* START PASSAGE SHOWN *
# Thoughts on a Score / Age



## Shed Hunter 365 (Dec 3, 2007)

Any ideas on score. Best pic I have of him.


----------



## Lundy (Apr 5, 2004)

Hard to tell what he would score, not hard to tell he is a very nice deer.

Hard to tell the mass with velvet still on, nice width, good tine length it looks like.

I would shoot him and then put the tape measure on him


----------



## Cajunsaugeye (Apr 9, 2013)

High 150s-low 160s.Give or take 20".

Sent from my VS870 4G using Ohub Campfire mobile app


----------



## Bulldog1149 (Feb 26, 2006)

I would agree. Solid 145-155. 4-1/2 old. I wouldn't look twice. 



Posted using Outdoor Hub Campfire


----------



## buckeyebowman (Feb 24, 2012)

I think he'll be a real dandy in, oh, 2016 or 17!  Dude, he's a bruiser! I'd stick him if I had a chance!


----------



## DLarrick (May 31, 2011)

Lundy said:


> I would shoot him and then put the tape measure on him


X2. Very nice buck and would be a no doubt shooter in my book.


----------



## dugworm (May 23, 2008)

138ish. Nice.


----------



## Snook (Aug 19, 2008)

Cajunsaugeye said:


> High 150s-low 160s.Give or take 20".
> 
> Sent from my VS870 4G using Ohub Campfire mobile app


I agree. Really nice buck!


----------



## fastwater (Apr 1, 2014)
* END PASSAGE SHOWN *
REQUESTS —
A. List every numeric score estimate that posters offer for the buck in the deer-scoring thread, along with the username of the poster who gave each one.
B. Extract everything in the deer-scoring thread from "Hard to tell what" down to "it looks like.".
C. In the deer-scoring thread, what does Lundy say is hard to judge while the velvet is still on?
* START PROVIDED DATA *
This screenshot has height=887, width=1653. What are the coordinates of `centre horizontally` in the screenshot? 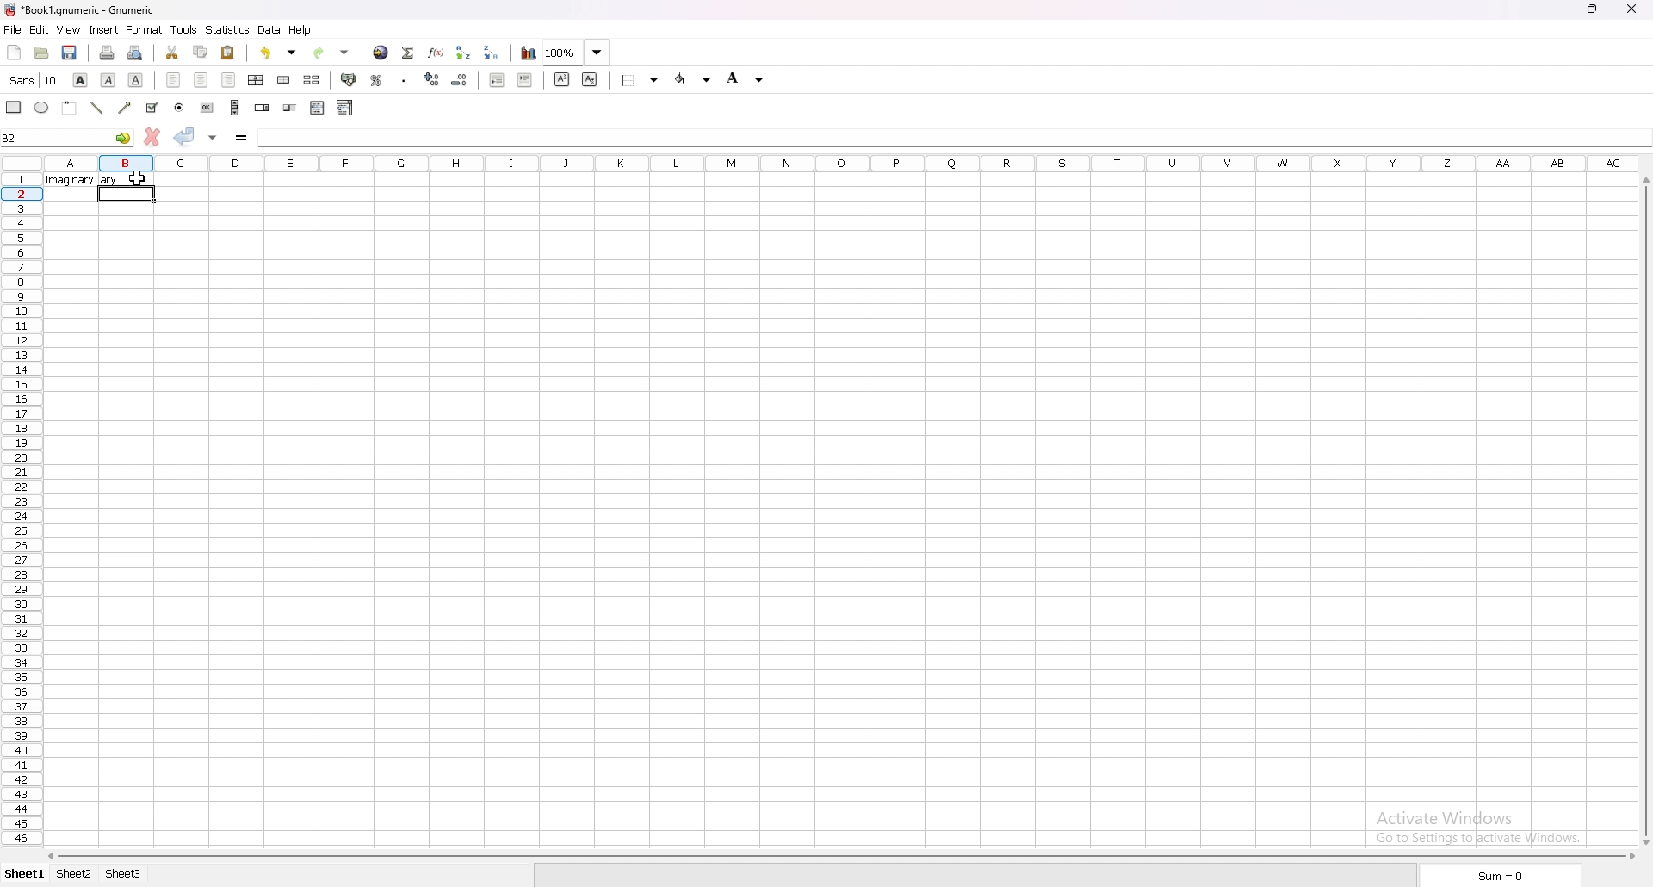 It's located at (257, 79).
* END PROVIDED DATA *
* START PROVIDED DATA *
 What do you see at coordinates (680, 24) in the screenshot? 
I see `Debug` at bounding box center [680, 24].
* END PROVIDED DATA *
* START PROVIDED DATA *
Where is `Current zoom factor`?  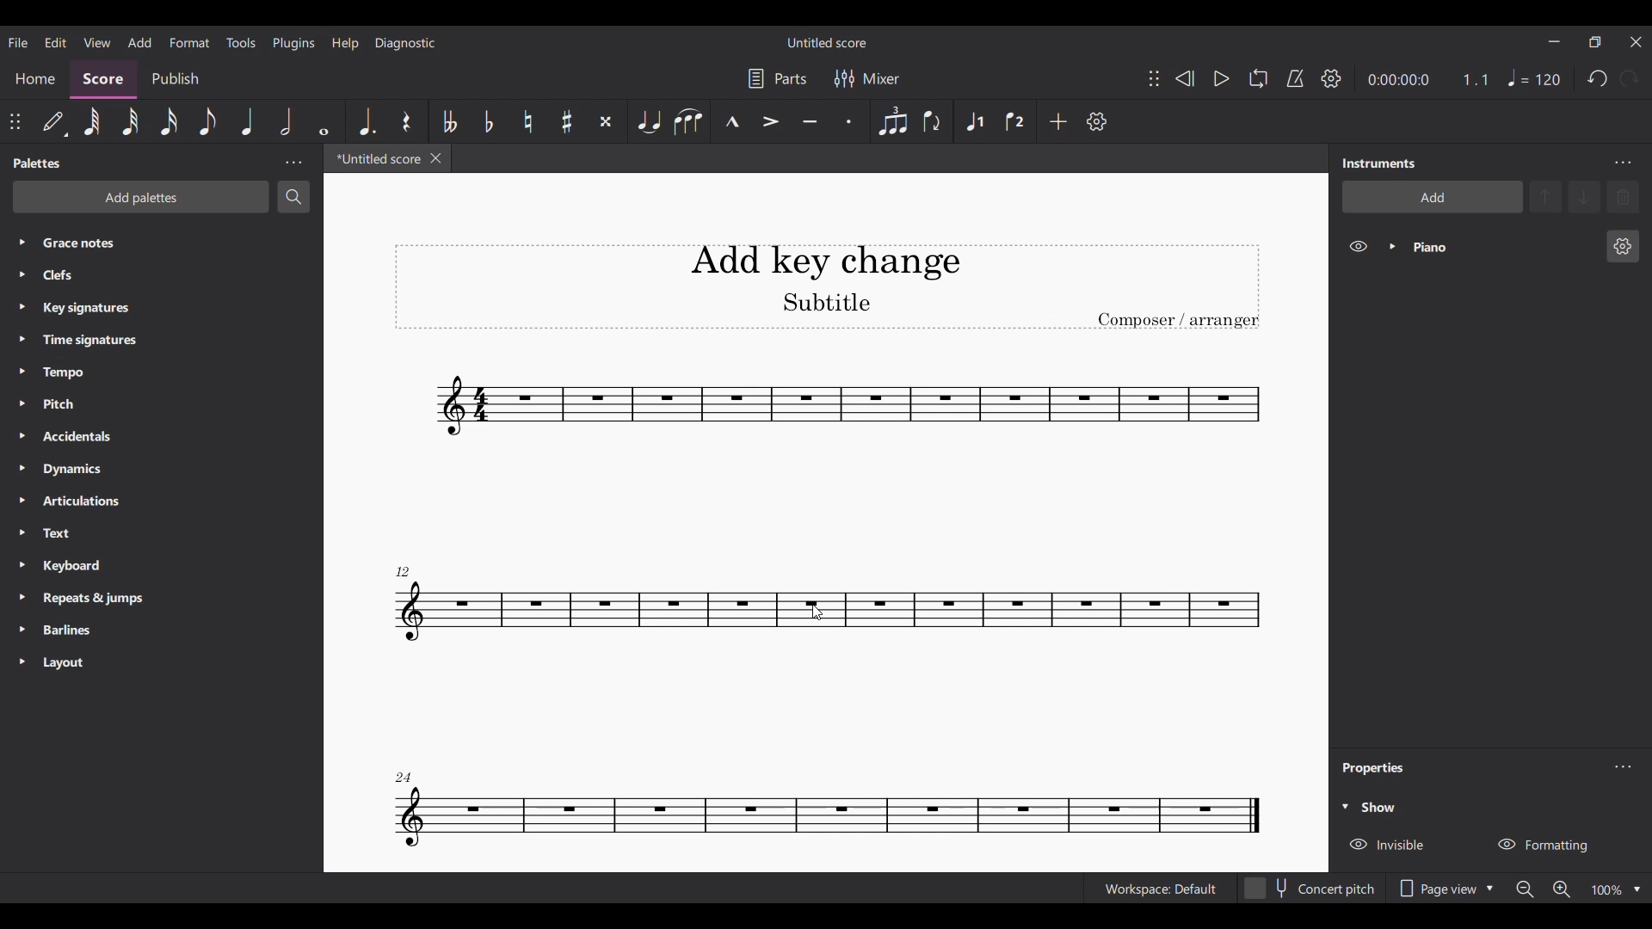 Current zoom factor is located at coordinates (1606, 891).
* END PROVIDED DATA *
ANSWERS BELOW —
A.
- High 150s to low 160s (Cajunsaugeye)
- 145–155 (Bulldog1149)
- 138ish (dugworm)

B.
Hard to tell what he would score, not hard to tell he is a very nice deer.

Hard to tell the mass with velvet still on, nice width, good tine length it looks like.

C. The mass is hard to judge.